İLAHİ DİNLER YERİNE İLAHİ DİN KULLANILMALIYDI *** TESLİS İNANCININ ÖZÜ PDF 
Pazar, 18 Şubat 2018 00:00

İLAHİ DİNLER YERİNE İLAHİ DİN KULLANILMALIYDI

İlahi dinler, birden çok dini ifade ediyor olması açısından yaptığınız açıklama ile sanki tezat teşkil ediyor diye düşünüyorum. Açıklama bölümünde ifade ettiğiniz gibi mealen, aslında tek din vardır o da İslâm. Hz. Âdem ile başlayan ve bütün Peygamberlere tebliğ edilen tek dindir. Saygılarımla...

Cevap: Allah'ın gönderdiği mesajın özü birdir ama başka başka dillere ve milletlere gönderilen bu mesaj, gönderildikleri milletlerin dil ve karakterine göre özellikler almıştır. Çeşitli peygamberler tarafından getirildiği için tek din çoğul şeklinde kullanılmıştır. Bunların ruhu, özü bir ama dilleri farklıdır. İlahi dinlerin özü bir, dili ayrıdır. Değerli dostum kusur aramak, insana manen bir getiri sağlamaz.

 


 

TESLİS İNANCININ ÖZÜ

Saygıdeğer Hocam, ben bir Müslümanım çok şükür ki. Teslis inancını çok araştırdım. Sizin de köşenizde yazdığınız gibi Kur'ân, Allah üç unsurdan oluşmuş demeyi kâfirlik olarak nitelendiriyor.

Oysa İznik konseyinde alınan karardan sonra (MS 325) Hristiyan inancı Allah'ı üç unsurdan oluşan değil BABA, oğul, kutsal ruh olarak birbirinden bağımsız olmayan, ve ayrı olmayan, aynı özden olan Tek tanrı (Allah) inancını benimsediler. Hristiyanlar Allah'ın, yeryüzünde insanlara baba, oğul, kutsal ruh olarak zuhur ettiğine ve bu üçünün birbirinden ayrılmaz tek bir özden olduğuna inanıyorlar. Bu tanımla teslis inancı Kur'an ile uyumludur. Kur'an'ın reddettiği ve kafirlik olarak nitelediği baba, oğul ve kutsal ruhun birbirinden ayrı tanrısal varlıklar olarak tanımlanmasıdır. (Tanrının üç unsurdan oluşması)

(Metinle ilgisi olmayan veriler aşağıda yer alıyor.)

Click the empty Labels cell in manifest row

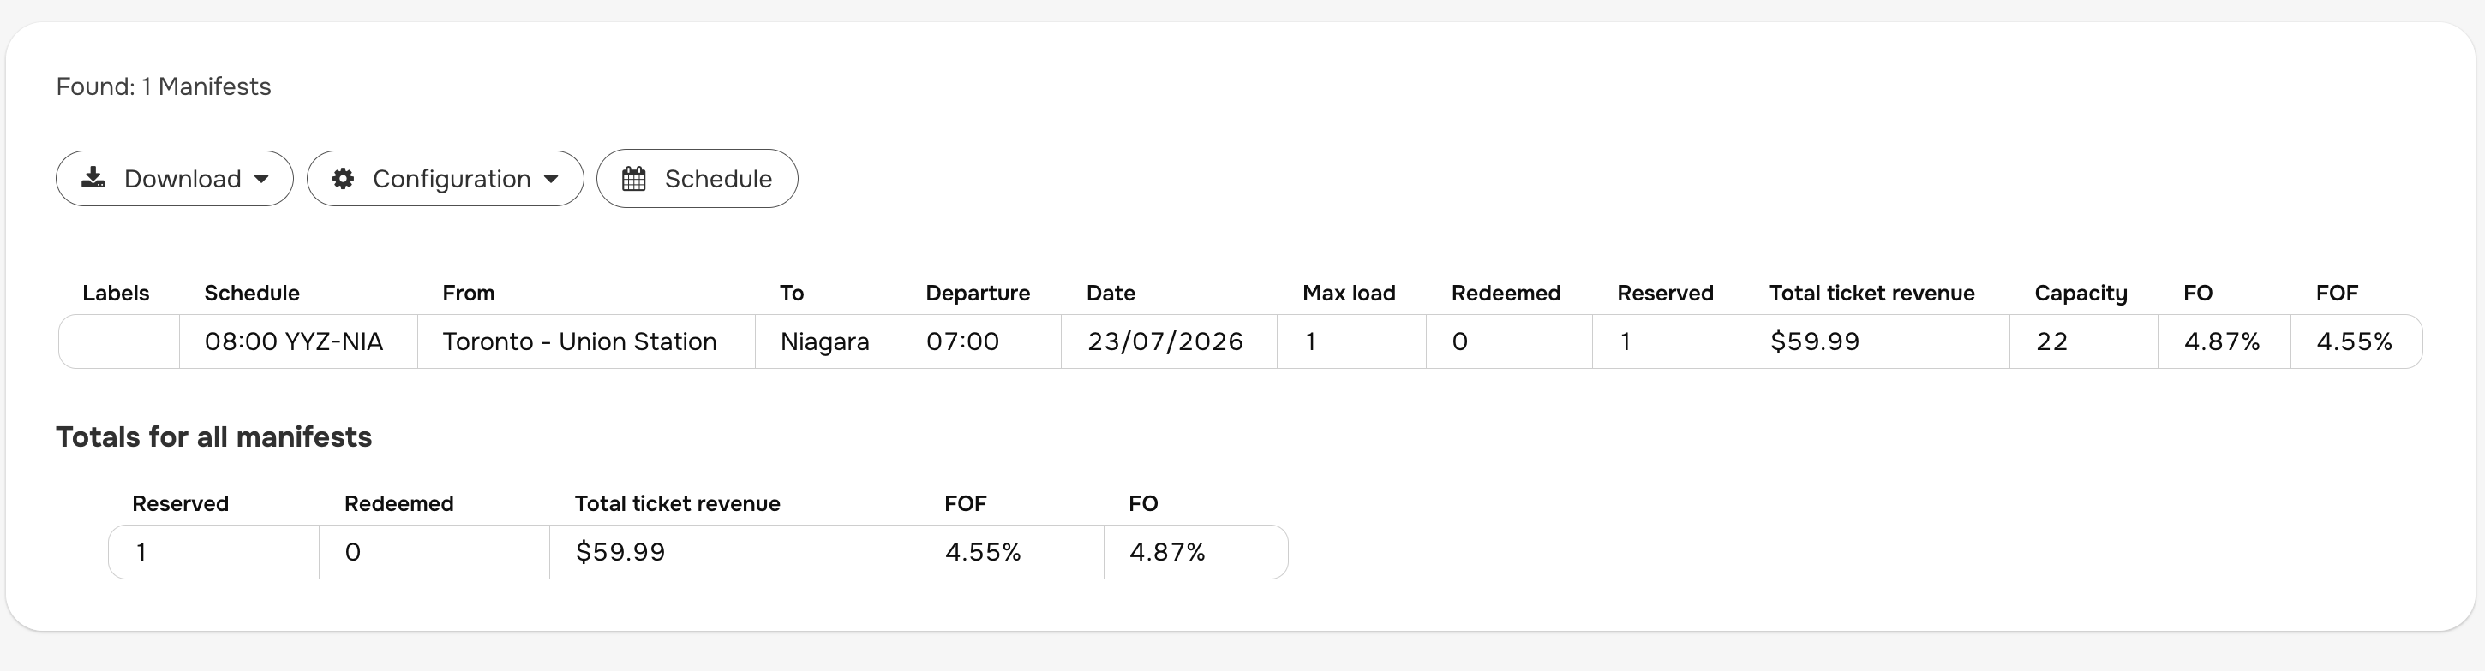pyautogui.click(x=119, y=341)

Ayrıca Hristiyanlar baba, oğul, kutsal ruh üçlemesinin insanların anlayabileceği mecazi bir anlamda tanımlandığına dikkat çekiyorlar, Fiziki olarak böyle baba, oğul, kutsal ruh ilişkisinin olmadığını vurguluyorlar. Selamlar...

Cevap: Yusuf Bey ben bu meseleyi çok enine boyuna yazmışımdır. Onların teslis inancı Hz. İsa'dan dört asır sonra Mısırlı Philon'un Mısır inancından adapte ettiği felsefi bir yorumdur. Elbette onlar üç elemanın birbirine bağımlılığını ayrı varlıklar görmüyorlar, Oğul dedikleri İsâ'yı Allah'ın düşünce akımından ibaret görüyorlar. Bu anlamıyla teslis Müslümanlar arasında yaygın olan Nur-i Muhammedî teziyle aynı kapıya çıkan bir yorumdur. Ama bu düşünceyi Kur'ân'ın tevhid inancıyla uzlaştırmak güçtür. Gerçeği Allah bilir. Her şeye rağmen Kur'ân Allah'a inanıp O'na kulluk eden insanları cennetle müjdelemiştir.